1924

CHRONIQUE PAR ...

24
Crafty
Cette chronique a été mise en ligne le 15 avril 2008
Sa note : 16.5/20

LINE UP

-Beth Gibbons
(chant)

-Adrian Utley
(programmation+divers)

-Geoff Barrow
(programmation+divers)

TRACKLIST

1)Silence
2)Hunter
3)Nylon Smile
4)The Rip
5)Plastic
6)We Carry On
7)Deep Water
8)Machine Gun
9)Small
10)Magic Doors
11)Threads

DISCOGRAPHIE

Dummy (1994)
Third (2008)

Portishead - Third
(2008) - indus electro sombre et krautrockien - Label : Island Records



Années de disette… Le trip-hop cherche toujours à droite à gauche de nouveaux noms, mais finit invariablement par se retourner vers les anciens, ceux qui lui ont taillé un nom, pas seulement dans la musique de pub. Parmi ces noms figurent Massive Attack, Tricky, Portishead… Bristol en fait. Et ça faisait longtemps que Portishead n’avait plus rien sorti de nouveau. Depuis le Roseland NYC Live, il y a dix années, plus rien si ce n'est Beth Gibbons et Rustin Man. Avec un titre qui n’en dit rien si ce n’est le numéro de l’album, Third s’annonce fin 2007 à travers quelques concerts…

Et tout commence par "Wicca", renommé "Silence", peut-être parce-que ces dix années d’attente méritaient un silence total des auditeurs (ça serait un brin présomptueux, isn’t it ?). Comme si les seigneurs de toute une scène étaient revenus pour faire voir aux serfs que la noblesse n’est pas un concept si farfelu. Il faut dire que le trip-hop n’a jamais eu de valeurs fixes. Il peut être chaud, lounge, sensuel ; ou alors froid, clinique, sinistre. Pour Portishead c’est plutôt la dernière catégorie. «Third» représentera sans doute une nouvelle avancée dans le domaine. Le début sonne comme du Portishead normal (si tant est qu’on puisse vraiment le distinguer avec seulement deux albums) et presque trop banal, malgré tout avec une mention spéciale à "The Rip", au démarrage faussement simple, avec sa lente progression et l’apparition d’une batterie entêtante et d’un synthé moog moite.
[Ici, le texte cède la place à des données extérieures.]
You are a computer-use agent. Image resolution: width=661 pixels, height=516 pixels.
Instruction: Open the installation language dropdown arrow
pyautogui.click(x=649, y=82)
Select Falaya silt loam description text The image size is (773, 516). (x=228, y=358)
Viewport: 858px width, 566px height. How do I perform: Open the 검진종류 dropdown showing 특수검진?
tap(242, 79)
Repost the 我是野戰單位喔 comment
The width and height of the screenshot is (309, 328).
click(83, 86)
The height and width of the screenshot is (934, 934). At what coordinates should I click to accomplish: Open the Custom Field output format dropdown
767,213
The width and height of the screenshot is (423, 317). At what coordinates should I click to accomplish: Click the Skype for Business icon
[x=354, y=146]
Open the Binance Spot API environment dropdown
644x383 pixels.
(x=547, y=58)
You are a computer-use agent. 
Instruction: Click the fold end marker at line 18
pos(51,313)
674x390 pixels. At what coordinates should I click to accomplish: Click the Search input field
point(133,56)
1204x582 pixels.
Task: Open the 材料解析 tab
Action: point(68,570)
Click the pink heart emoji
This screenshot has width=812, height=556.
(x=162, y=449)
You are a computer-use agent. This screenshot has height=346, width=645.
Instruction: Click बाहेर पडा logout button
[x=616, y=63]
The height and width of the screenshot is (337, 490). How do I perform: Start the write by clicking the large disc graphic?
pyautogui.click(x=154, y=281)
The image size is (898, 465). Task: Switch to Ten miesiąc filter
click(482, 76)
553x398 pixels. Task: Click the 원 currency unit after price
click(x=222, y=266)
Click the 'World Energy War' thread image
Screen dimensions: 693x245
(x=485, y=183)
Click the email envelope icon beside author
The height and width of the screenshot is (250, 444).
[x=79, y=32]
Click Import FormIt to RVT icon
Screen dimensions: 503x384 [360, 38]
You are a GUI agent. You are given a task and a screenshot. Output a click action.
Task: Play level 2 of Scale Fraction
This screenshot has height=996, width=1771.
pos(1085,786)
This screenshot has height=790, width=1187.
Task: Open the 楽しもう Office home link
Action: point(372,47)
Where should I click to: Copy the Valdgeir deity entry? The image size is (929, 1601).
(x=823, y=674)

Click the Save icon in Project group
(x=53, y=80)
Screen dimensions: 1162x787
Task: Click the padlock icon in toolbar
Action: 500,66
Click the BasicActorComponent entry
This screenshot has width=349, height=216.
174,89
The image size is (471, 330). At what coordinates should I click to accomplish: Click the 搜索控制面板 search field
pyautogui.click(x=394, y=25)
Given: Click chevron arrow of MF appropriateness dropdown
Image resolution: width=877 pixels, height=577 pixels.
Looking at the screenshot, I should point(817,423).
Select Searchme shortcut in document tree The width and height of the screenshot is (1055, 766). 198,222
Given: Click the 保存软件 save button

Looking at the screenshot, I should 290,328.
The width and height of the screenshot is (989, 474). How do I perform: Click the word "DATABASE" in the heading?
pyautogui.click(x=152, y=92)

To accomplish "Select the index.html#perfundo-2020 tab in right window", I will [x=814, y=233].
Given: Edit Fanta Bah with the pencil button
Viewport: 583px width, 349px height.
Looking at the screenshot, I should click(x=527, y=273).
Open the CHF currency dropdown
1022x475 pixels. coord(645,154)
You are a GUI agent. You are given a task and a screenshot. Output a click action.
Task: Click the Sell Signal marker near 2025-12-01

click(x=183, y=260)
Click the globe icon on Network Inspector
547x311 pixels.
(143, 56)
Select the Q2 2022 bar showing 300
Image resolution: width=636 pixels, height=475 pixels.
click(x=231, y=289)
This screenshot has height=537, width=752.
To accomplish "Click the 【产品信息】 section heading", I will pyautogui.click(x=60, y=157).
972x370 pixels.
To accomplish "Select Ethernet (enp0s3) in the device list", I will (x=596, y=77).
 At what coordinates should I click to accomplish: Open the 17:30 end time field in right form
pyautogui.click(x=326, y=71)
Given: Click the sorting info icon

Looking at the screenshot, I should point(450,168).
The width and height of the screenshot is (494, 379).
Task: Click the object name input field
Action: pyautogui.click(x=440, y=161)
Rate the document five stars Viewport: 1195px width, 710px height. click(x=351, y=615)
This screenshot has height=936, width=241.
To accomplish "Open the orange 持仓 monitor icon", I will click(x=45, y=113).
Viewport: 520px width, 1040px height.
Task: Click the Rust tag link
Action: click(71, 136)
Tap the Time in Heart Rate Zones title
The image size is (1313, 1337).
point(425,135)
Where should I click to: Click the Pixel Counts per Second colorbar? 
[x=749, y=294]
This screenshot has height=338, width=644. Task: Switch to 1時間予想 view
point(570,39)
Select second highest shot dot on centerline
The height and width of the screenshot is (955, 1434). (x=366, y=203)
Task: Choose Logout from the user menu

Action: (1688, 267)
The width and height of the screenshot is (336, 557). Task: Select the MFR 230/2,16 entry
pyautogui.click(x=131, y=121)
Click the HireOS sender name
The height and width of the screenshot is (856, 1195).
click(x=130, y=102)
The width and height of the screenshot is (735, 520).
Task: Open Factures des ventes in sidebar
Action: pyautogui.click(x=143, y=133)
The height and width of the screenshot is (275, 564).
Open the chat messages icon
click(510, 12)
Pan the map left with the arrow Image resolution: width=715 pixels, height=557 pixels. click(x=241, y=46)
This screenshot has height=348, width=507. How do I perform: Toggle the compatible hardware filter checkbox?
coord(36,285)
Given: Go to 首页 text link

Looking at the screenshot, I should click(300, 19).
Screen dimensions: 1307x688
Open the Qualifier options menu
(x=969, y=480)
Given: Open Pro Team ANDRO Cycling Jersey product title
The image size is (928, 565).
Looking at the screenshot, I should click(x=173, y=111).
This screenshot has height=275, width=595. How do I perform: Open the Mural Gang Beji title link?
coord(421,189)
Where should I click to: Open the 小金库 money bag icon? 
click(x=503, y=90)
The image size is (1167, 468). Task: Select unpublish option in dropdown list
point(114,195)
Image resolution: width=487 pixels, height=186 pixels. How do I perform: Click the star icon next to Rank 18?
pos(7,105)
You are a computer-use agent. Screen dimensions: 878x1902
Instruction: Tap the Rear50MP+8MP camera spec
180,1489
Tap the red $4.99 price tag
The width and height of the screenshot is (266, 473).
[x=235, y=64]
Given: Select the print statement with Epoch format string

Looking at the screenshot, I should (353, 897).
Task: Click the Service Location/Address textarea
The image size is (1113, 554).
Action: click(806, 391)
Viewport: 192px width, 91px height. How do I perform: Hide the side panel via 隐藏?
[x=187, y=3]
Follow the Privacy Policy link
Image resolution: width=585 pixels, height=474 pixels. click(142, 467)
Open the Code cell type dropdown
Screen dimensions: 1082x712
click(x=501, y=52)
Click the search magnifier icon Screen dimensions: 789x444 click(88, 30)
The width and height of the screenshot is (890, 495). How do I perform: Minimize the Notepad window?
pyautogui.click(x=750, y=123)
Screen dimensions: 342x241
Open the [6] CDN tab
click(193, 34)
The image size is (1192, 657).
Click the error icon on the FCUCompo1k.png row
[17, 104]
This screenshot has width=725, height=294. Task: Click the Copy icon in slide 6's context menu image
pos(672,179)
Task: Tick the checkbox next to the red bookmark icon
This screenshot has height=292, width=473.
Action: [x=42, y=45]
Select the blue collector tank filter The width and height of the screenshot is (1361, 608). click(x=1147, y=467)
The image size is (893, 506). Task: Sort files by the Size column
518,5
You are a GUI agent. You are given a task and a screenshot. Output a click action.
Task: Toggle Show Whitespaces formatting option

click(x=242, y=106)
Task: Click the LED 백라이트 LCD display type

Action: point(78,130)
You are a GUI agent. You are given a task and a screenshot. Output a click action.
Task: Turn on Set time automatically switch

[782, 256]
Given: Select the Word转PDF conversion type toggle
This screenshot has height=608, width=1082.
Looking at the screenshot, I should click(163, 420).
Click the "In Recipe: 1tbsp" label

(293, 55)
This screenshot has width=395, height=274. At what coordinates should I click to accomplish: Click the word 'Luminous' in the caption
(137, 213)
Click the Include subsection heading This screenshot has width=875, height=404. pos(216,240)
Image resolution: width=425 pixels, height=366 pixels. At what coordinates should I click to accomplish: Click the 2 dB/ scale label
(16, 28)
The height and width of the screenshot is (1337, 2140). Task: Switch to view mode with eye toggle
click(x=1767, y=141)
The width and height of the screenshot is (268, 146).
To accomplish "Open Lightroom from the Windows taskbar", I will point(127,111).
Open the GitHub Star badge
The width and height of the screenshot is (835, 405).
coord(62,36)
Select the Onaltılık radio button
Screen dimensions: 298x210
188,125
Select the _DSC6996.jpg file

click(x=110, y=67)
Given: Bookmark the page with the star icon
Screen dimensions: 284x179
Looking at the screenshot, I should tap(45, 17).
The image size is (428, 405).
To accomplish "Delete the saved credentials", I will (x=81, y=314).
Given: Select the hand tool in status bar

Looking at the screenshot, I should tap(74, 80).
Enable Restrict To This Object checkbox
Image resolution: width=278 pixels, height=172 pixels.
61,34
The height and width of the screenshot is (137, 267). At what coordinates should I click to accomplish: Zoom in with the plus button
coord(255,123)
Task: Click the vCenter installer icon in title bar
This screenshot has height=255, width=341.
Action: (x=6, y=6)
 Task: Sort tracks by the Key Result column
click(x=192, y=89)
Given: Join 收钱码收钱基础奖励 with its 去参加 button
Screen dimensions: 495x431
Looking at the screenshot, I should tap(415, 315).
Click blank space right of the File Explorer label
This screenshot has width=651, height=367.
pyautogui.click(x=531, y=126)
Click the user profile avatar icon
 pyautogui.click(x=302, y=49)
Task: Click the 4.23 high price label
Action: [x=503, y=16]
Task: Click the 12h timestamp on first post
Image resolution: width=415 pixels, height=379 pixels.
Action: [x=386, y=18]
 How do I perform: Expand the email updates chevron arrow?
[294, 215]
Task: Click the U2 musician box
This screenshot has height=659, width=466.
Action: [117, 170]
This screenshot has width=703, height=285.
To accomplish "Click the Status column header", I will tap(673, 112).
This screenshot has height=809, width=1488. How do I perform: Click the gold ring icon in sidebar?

Plus l’album avance, plus on sent le côté clinique de la musique du groupe. Une sorte d’ode à la froideur qui se marie à plusieurs sauces, y compris l’indus sur le dyptique "Plastic" - "We Carry On" (ce dernier étant fortement influencé par les Silver Apples), indubitablement un des temps forts de Third. Guitares aériennes, rythmique martiale (bien plus rapide qu’à l’accoutumée), Beth Gibbons au bord de la rupture, systématiquement, et ce son hypnotique, qui prend aux tripes, comme "Roads" ou "Glory Box" ont su le faire en leur temps, de manière sensiblement différente. Puis vient l’étonnant "Deep Water", une simple intro acoustique à l’ukulélé suivie par des chœurs tout droit sortis des champs cotonniers du sud des États-Unis des années trente. D’autant plus étonnant que ce titre ouvre l’immense "Machine Gun", sacré premier single de Third. Ce titre aurait pu figurer sur la bande originale de Christiane F. tant il évoque "Sense of Doubt" du grand Bowie par son atmosphère berlinoise des années quatre-vingt, une autre pépite.

L’album ne faiblit pas réellement par la suite, mais peine quand même après de tels titres. Du haut de ses sept minutes, "Small" paraît en effet un peu longuette à défaut d’être superflue. Elle souffre aussi de ses suivantes, d’abord "Magic Doors", qui raconte bien plus de choses en deux fois moins de temps et ensuite "Threads", inquiétant final, lancinant et oppressant, qui a des airs de Guerre des Mondes (pas le mauvais film sorti récemment). Deux chansons portées par la voix si particulière de Beth Gibbons, d’une élégance rare. Cette voix sanglotante, assistée par une rythmique froide, des vrombissements effrayants et des distorsions d’un autre monde vient clore en beauté ce qui se révèle être le premier challenger au titre d’album de l’année 2008.


Si quelques titres plus faibles empêchent l’album de concourir dans la catégorie chef d’œuvre, il n’en reste pas moins que Portishead a évité de faire du surplace, et que les dix années écoulées ne l’auront pas été en vain. Alors que 2008 est l’année de tous les espoirs pour la scène trip-hop, avec les retours attendus des leaders Massive Attack et de l’enfant terrible Adrian Thaws (alias Tricky), Portishead vient de frapper un grand coup, qui pourrait faire balancier avec une scène dubstep naissante dans la patrie de Shakespeare.